_THE TASK_
Check every line of the data below for the word "under". Copy the ones that have it.

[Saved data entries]
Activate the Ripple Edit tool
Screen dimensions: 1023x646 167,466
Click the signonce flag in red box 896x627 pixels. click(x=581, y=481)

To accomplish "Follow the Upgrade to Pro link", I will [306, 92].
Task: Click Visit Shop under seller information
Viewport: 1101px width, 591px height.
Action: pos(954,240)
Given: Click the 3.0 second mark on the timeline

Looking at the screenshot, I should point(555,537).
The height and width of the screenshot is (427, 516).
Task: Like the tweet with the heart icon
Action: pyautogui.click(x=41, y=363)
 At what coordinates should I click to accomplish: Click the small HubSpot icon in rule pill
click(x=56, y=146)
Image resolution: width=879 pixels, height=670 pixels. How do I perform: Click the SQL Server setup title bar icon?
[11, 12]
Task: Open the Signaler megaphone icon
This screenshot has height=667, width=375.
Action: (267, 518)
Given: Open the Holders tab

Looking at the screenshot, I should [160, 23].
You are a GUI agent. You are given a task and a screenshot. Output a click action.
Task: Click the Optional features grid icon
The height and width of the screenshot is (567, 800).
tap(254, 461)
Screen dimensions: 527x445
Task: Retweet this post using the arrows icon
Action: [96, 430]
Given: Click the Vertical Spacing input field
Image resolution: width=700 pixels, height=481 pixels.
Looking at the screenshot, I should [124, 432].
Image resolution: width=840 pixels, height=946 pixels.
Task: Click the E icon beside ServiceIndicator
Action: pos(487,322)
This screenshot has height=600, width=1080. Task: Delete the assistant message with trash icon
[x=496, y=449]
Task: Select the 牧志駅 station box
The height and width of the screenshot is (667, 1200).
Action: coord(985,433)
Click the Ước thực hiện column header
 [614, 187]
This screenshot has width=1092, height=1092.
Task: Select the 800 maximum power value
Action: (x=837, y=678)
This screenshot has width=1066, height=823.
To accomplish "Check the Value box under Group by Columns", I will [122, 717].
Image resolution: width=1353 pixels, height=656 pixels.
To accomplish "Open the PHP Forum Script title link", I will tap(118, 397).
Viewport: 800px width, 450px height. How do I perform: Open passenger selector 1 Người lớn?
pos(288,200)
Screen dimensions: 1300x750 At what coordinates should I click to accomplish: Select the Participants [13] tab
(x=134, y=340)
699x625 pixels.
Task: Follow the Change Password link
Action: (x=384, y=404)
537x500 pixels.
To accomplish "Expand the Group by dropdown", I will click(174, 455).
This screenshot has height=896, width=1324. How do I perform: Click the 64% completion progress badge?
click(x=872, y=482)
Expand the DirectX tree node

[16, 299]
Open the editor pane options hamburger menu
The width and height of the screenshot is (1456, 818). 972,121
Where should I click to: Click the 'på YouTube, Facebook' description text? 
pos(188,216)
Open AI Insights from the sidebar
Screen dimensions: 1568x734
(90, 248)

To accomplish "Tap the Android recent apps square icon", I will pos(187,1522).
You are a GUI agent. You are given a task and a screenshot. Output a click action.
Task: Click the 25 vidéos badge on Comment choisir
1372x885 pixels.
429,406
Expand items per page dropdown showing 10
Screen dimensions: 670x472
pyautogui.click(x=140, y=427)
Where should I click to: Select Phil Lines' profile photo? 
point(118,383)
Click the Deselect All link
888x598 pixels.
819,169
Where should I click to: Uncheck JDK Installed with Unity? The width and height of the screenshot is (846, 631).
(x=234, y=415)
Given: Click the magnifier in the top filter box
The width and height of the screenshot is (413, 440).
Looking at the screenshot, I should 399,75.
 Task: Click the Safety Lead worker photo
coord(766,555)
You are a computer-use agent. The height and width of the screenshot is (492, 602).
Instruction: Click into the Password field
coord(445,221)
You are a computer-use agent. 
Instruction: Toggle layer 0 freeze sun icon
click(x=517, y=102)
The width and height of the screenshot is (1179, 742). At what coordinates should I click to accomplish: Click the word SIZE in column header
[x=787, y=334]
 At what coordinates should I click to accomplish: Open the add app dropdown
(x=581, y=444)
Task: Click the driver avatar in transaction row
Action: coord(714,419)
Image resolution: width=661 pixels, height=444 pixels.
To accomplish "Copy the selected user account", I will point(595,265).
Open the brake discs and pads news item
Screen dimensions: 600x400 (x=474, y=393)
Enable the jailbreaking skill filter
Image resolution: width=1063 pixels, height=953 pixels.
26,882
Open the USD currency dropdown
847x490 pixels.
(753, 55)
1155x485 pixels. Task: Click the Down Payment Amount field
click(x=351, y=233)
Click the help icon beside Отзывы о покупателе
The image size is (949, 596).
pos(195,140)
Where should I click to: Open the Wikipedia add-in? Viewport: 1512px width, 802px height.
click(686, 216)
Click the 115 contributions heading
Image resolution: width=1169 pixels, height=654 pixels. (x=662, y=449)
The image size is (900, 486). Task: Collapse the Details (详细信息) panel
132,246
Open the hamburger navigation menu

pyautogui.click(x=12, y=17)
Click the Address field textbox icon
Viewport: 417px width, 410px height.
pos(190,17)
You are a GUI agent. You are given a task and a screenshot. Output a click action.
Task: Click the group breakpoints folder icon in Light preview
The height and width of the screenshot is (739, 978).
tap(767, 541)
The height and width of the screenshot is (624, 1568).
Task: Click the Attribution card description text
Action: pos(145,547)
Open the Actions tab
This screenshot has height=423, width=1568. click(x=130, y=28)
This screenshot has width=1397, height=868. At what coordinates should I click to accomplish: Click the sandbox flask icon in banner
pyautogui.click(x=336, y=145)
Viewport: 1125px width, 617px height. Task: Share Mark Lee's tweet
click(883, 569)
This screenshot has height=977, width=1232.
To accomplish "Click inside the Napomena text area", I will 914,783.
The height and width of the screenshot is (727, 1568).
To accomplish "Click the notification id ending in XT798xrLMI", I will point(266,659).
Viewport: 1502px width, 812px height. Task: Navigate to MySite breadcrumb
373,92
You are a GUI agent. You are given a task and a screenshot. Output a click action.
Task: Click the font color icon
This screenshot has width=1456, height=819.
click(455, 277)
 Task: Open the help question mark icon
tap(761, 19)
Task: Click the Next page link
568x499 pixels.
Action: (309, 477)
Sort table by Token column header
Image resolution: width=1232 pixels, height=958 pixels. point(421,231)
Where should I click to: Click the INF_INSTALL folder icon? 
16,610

_FINISHED TASK_
Task: Click Visit Shop under seller information
To accomplish "Check the Value box under Group by Columns", I will [122, 717].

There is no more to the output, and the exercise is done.